TEXT ▸
===============

Beauty of ordinary things

I was born in Emdeni in Soweto 25 years ago and I went to Emdeni High. I wouldn’t say it was boring, but it was a typical township landscape, with ­pantsulas, lots of alcoholics, crime and stuff. But I searched for something else.
I was influenced by ­television—the local stuff.

I’ve always been influenced by music videos. Back then I was into hip-hop. I watched music videos by Nas and Busta Rhymes. It was something fresh, something I wasn’t exposed to before. The bling, the cars and houses were something I’d aspire to.

There used to be a programme called Street Journal on SABC1. Watching that, I got into art. It wasn’t a sophisticated television programme, it was playful and the presenters were very cool guys, the kind of people I could associate myself with.

I watched lots of interviews of local artists. I’d see the things they were doing and I fell in love with that.

I remember seeing this band—I forget which—being interviewed on the programme. It had a black chick singing. Now I remember, it was Freshlyground. That interview was really awesome and the diversity of the band race-wise was something beautiful to me.

Getting inspired

I watched many more interviews and then I saw photographer Lolo Veleko on the same programme. She was talking about her work, the ­Market Photo Workshop and the bursary scheme it offers. In 2005 I came in and here I am.

Back then I worked in Rosebank at Hang Ten and at lunch time I’d go over to Exclusive Books and browse.

On Street Journal I heard that you could find the magazine One Small Seed in the bookshop and that is where I encountered lots of ­photography.

I couldn’t follow the names, but I saw the work of one guy from Cape Town called Tom Buchanan.

He was the first photographer whose name I memorised and when I got on to the internet, I tried to find his work. Later I came across the work of Liam Lynch and he swept me off my feet.

At the moment I admire the work of Los Angeles photographer RJ Shaughnessy and a new generation of European photographers. I see an immediacy in the way these guys handle photography.

About the ordinary things
Lots of photographers I come across take their work too seriously. There is no playfulness and a lack exploration of what photography can do.

===============

DATASET ▸
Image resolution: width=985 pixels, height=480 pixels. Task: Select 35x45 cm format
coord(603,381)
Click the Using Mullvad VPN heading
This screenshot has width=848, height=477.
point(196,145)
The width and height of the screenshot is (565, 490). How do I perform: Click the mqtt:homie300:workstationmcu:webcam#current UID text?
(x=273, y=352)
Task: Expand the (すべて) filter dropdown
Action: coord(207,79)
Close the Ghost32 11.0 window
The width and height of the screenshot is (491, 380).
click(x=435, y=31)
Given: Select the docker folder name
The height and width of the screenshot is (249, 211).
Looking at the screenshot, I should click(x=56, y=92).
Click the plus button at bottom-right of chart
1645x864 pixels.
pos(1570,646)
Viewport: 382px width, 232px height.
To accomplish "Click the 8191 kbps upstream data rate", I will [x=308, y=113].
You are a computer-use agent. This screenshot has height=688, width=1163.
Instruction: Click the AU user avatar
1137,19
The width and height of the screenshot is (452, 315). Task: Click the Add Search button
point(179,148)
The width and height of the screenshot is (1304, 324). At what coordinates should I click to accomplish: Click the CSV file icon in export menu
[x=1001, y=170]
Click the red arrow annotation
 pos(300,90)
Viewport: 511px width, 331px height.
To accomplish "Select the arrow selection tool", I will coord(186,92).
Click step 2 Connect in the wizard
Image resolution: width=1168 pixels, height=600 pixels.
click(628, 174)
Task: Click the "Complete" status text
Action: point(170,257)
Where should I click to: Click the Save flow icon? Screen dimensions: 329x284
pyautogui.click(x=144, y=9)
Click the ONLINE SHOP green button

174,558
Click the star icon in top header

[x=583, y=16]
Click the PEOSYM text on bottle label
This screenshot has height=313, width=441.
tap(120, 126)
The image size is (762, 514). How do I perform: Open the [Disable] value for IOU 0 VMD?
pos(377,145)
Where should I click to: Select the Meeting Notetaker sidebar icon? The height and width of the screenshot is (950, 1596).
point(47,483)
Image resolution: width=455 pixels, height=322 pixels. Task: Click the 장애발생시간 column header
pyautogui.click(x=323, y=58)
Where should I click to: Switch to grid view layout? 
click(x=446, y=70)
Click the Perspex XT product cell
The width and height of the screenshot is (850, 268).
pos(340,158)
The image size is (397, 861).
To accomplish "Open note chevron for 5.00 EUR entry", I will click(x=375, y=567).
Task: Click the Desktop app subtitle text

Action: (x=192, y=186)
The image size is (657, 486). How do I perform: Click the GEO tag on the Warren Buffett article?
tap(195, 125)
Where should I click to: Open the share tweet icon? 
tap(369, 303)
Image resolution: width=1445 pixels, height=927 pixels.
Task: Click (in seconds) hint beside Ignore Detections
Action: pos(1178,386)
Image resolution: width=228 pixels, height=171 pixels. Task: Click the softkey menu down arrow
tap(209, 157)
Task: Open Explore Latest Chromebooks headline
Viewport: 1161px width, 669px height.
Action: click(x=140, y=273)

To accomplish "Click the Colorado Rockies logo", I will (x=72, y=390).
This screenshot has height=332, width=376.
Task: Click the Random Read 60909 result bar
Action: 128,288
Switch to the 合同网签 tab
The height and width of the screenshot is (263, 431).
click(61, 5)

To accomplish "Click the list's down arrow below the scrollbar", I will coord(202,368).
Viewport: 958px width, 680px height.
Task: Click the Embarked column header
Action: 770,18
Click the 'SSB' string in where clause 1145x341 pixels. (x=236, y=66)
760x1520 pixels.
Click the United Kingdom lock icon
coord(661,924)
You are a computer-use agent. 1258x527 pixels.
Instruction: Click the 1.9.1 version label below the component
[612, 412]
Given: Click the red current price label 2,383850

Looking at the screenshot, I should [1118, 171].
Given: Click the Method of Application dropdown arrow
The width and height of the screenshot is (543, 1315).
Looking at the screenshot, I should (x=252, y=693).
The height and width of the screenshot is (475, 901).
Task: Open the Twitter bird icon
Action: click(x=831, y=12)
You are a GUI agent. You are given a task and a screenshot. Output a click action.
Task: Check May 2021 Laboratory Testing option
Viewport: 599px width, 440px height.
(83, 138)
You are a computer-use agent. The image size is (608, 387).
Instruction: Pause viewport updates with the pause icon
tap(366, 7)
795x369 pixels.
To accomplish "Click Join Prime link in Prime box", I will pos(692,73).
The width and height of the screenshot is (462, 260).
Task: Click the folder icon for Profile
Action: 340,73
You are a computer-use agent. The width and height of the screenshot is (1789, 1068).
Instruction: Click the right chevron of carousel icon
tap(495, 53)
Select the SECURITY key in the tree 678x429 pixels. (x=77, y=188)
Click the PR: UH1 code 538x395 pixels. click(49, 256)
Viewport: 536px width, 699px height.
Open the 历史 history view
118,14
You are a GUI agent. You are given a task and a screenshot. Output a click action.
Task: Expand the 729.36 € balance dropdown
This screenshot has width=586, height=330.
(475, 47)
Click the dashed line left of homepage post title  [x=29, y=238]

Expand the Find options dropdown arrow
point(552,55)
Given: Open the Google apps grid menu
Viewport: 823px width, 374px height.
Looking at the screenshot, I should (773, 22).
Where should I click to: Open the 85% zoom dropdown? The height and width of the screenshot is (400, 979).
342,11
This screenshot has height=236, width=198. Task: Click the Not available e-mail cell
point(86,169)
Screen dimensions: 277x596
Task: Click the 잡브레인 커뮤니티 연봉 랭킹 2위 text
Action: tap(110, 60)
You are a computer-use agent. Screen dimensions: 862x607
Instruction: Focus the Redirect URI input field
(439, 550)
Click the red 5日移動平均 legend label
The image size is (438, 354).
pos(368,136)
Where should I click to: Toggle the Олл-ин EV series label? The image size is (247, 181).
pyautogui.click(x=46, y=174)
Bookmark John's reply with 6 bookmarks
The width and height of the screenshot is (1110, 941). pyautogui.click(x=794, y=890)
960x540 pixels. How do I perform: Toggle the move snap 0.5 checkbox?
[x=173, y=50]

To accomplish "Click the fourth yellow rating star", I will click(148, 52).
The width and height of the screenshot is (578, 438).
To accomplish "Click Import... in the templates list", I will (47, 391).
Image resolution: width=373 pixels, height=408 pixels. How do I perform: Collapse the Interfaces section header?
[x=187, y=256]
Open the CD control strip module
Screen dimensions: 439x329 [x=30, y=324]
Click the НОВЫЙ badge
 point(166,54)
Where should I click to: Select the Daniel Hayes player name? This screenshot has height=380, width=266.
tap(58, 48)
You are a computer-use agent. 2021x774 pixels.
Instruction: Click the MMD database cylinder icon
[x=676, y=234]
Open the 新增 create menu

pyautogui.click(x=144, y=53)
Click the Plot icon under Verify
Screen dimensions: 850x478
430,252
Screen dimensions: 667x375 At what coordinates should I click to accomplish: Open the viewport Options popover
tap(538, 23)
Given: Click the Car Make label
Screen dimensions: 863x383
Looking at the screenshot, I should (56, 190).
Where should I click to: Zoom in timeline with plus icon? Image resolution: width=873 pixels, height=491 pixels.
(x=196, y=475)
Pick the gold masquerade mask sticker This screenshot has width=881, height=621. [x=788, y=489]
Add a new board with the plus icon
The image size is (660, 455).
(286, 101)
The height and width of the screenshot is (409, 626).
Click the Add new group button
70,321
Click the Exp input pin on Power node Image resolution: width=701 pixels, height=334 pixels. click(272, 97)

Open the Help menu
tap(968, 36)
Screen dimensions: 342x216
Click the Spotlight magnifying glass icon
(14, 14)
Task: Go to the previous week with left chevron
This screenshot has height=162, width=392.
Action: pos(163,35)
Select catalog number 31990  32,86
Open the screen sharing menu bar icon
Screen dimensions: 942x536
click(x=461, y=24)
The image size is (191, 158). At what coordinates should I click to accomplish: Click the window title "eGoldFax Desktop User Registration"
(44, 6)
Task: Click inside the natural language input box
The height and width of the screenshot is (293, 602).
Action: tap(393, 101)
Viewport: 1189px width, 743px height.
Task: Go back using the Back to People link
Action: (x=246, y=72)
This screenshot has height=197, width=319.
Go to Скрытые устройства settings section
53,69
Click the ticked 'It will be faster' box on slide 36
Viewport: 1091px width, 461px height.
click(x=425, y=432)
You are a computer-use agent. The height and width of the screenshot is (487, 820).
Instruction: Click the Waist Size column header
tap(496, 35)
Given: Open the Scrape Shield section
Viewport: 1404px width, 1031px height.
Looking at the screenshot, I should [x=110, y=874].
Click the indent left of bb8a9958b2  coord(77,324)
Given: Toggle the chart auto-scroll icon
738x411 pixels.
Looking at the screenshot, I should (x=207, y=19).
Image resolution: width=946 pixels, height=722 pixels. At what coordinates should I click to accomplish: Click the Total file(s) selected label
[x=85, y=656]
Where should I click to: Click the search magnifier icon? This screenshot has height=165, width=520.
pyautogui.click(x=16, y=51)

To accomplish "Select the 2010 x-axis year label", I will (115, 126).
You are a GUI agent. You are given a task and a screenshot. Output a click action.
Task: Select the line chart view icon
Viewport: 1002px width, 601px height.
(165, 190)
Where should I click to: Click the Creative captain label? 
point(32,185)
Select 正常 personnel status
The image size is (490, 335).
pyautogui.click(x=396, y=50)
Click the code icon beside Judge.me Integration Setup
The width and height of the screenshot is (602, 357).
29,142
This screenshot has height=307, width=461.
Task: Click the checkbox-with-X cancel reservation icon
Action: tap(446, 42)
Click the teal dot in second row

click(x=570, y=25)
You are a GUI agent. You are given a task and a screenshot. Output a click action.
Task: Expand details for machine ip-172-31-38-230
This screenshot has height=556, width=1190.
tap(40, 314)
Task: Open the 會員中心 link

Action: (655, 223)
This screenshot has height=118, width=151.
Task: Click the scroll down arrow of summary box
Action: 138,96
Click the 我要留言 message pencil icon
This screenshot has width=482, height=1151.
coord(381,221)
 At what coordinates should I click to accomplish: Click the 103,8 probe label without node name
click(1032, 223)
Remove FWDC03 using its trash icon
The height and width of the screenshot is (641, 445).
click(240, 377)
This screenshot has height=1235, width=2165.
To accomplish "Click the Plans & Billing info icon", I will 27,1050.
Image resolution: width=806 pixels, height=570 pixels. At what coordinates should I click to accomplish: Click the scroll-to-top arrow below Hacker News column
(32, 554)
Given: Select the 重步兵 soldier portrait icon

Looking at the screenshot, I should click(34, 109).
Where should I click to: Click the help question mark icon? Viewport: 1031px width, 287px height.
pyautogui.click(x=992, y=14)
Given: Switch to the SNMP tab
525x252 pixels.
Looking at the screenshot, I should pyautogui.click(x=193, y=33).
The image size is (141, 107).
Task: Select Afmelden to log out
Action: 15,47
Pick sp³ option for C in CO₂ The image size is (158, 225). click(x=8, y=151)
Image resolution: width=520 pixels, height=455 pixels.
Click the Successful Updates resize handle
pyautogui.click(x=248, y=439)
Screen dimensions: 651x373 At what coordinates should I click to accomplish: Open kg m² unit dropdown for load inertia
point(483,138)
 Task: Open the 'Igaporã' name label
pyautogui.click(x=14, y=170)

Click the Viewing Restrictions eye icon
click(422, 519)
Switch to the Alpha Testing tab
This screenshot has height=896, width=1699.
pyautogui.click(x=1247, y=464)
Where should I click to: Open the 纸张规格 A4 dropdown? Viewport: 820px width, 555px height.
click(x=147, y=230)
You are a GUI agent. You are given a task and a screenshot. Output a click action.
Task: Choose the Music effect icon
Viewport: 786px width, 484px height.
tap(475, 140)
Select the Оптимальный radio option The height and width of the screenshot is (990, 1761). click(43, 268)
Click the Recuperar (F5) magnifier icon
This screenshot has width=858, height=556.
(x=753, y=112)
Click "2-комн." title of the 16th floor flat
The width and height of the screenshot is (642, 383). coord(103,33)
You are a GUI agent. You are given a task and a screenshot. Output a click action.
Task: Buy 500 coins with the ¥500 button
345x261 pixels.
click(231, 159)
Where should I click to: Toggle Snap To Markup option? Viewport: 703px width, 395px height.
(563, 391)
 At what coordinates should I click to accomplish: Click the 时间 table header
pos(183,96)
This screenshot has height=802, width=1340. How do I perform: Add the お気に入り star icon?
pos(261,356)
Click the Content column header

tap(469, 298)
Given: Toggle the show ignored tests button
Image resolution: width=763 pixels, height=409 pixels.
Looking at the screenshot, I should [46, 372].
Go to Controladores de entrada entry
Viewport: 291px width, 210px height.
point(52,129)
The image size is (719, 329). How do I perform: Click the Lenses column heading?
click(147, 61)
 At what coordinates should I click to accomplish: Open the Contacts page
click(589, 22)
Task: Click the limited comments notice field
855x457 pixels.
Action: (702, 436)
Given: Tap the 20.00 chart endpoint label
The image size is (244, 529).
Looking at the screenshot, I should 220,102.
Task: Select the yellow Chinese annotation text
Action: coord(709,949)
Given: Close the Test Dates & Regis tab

===============

PARTS OF THE EXERCISE ▸
1. Repeat the text on the beauty of ordinary things in full, word for word.
2. Shift every coordinate in the answers up by 96, and write out everything from the start of the records down to the line containing "point(196,145)", requests included, and nothing beyond it.

RESULTS ▸
1.
Beauty of ordinary things

I was born in Emdeni in Soweto 25 years ago and I went to Emdeni High. I wouldn’t say it was boring, but it was a typical township landscape, with ­pantsulas, lots of alcoholics, crime and stuff. But I searched for something else.
I was influenced by ­television—the local stuff.

I’ve always been influenced by music videos. Back then I was into hip-hop. I watched music videos by Nas and Busta Rhymes. It was something fresh, something I wasn’t exposed to before. The bling, the cars and houses were something I’d aspire to.

There used to be a programme called Street Journal on SABC1. Watching that, I got into art. It wasn’t a sophisticated television programme, it was playful and the presenters were very cool guys, the kind of people I could associate myself with.

I watched lots of interviews of local artists. I’d see the things they were doing and I fell in love with that.

I remember seeing this band—I forget which—being interviewed on the programme. It had a black chick singing. Now I remember, it was Freshlyground. That interview was really awesome and the diversity of the band race-wise was something beautiful to me.

Getting inspired

I watched many more interviews and then I saw photographer Lolo Veleko on the same programme. She was talking about her work, the ­Market Photo Workshop and the bursary scheme it offers. In 2005 I came in and here I am.

Back then I worked in Rosebank at Hang Ten and at lunch time I’d go over to Exclusive Books and browse.

On Street Journal I heard that you could find the magazine One Small Seed in the bookshop and that is where I encountered lots of ­photography.

I couldn’t follow the names, but I saw the work of one guy from Cape Town called Tom Buchanan.

He was the first photographer whose name I memorised and when I got on to the internet, I tried to find his work. Later I came across the work of Liam Lynch and he swept me off my feet.

At the moment I admire the work of Los Angeles photographer RJ Shaughnessy and a new generation of European photographers. I see an immediacy in the way these guys handle photography.

About the ordinary things
Lots of photographers I come across take their work too seriously. There is no playfulness and a lack exploration of what photography can do.

2.
Image resolution: width=985 pixels, height=480 pixels. Task: Select 35x45 cm format
coord(699,477)
Click the Using Mullvad VPN heading
This screenshot has width=848, height=477.
point(292,241)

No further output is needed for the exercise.